**What is needed:**
Only one stretch of the data below is needed. Output the lines from the one with "Catálogo completo (679, 199)" up to and including the one with "Image resolution: width=364, height=2576.", exactly as they stand.
Top of Data section
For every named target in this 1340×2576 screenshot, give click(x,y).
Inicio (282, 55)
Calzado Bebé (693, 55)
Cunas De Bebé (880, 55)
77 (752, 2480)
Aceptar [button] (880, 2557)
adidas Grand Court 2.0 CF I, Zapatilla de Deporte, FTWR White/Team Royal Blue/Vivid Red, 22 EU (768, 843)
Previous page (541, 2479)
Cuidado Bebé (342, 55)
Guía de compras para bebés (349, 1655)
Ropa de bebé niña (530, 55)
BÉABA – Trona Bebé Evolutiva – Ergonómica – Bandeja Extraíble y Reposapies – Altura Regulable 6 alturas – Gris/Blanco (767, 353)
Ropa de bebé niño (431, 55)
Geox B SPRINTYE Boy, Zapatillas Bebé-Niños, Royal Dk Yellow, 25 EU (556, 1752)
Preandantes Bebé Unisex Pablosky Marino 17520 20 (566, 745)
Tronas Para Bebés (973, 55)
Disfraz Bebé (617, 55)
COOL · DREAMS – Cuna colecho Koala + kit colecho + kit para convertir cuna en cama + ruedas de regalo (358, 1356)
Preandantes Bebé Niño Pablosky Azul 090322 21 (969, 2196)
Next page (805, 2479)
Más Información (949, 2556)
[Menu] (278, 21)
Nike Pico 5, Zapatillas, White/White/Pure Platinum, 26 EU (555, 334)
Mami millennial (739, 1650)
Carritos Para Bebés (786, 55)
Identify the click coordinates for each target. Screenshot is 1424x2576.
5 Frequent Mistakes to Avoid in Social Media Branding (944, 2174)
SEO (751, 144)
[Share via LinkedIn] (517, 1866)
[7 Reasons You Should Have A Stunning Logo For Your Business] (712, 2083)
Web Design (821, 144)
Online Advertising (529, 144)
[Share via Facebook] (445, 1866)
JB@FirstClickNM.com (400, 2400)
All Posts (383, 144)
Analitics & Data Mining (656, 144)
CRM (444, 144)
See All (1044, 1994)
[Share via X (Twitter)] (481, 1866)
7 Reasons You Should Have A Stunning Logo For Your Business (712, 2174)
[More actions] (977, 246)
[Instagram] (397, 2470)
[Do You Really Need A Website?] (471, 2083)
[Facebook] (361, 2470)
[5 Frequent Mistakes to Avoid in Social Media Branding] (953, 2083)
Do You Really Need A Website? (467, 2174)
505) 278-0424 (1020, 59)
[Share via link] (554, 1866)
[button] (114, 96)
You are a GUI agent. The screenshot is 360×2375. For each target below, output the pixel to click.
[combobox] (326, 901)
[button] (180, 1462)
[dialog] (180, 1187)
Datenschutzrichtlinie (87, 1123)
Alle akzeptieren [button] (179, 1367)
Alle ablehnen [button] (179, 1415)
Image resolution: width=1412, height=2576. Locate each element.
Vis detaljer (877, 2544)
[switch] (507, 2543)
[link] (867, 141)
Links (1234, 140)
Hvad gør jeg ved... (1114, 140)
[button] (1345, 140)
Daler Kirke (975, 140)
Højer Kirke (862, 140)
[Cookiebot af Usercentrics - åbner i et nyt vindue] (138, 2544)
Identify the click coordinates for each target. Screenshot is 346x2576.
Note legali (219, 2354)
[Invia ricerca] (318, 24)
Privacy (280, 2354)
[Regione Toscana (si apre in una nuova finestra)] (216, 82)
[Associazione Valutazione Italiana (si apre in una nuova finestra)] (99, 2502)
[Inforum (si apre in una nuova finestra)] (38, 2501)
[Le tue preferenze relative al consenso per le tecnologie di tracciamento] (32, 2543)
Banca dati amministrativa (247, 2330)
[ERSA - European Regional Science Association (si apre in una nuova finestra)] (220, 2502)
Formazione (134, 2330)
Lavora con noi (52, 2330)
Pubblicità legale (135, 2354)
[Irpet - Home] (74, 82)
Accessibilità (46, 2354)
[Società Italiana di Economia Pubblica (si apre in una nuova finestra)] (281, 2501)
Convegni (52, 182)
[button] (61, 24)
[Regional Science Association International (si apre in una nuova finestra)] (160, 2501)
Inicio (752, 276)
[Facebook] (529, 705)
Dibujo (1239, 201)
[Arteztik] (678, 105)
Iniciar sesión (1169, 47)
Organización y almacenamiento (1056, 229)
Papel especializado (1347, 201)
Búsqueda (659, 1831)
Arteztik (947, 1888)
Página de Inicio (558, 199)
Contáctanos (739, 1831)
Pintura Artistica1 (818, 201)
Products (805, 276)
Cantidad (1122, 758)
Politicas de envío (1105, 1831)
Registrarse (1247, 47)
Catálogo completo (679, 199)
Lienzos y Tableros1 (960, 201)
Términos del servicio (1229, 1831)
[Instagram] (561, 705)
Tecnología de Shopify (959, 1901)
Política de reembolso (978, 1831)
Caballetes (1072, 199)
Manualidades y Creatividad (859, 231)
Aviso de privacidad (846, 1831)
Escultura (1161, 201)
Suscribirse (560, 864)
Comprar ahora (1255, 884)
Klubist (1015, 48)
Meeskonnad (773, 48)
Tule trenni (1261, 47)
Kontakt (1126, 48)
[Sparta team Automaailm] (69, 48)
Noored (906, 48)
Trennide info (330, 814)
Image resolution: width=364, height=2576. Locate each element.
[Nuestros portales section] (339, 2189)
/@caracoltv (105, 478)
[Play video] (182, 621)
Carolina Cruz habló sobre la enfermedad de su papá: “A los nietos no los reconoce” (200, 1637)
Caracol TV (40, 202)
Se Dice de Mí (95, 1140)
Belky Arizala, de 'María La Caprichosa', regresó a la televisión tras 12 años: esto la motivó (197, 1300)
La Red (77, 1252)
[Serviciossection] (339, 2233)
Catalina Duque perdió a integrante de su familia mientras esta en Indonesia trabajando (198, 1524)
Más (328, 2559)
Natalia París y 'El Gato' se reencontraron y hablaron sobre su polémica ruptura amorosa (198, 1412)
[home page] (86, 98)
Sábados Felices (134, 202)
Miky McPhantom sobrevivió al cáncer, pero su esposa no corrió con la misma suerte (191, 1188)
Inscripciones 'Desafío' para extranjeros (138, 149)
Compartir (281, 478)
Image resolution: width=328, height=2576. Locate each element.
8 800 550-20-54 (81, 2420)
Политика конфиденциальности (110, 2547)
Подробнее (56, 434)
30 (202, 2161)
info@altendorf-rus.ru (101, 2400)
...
Bottom of Data section
**Result of this exercise:**
Catálogo completo (679, 199)
Lienzos y Tableros1 (960, 201)
Términos del servicio (1229, 1831)
[Instagram] (561, 705)
Tecnología de Shopify (959, 1901)
Política de reembolso (978, 1831)
Caballetes (1072, 199)
Manualidades y Creatividad (859, 231)
Aviso de privacidad (846, 1831)
Escultura (1161, 201)
Suscribirse (560, 864)
Comprar ahora (1255, 884)
Klubist (1015, 48)
Meeskonnad (773, 48)
Tule trenni (1261, 47)
Kontakt (1126, 48)
[Sparta team Automaailm] (69, 48)
Noored (906, 48)
Trennide info (330, 814)
Image resolution: width=364, height=2576. Locate each element.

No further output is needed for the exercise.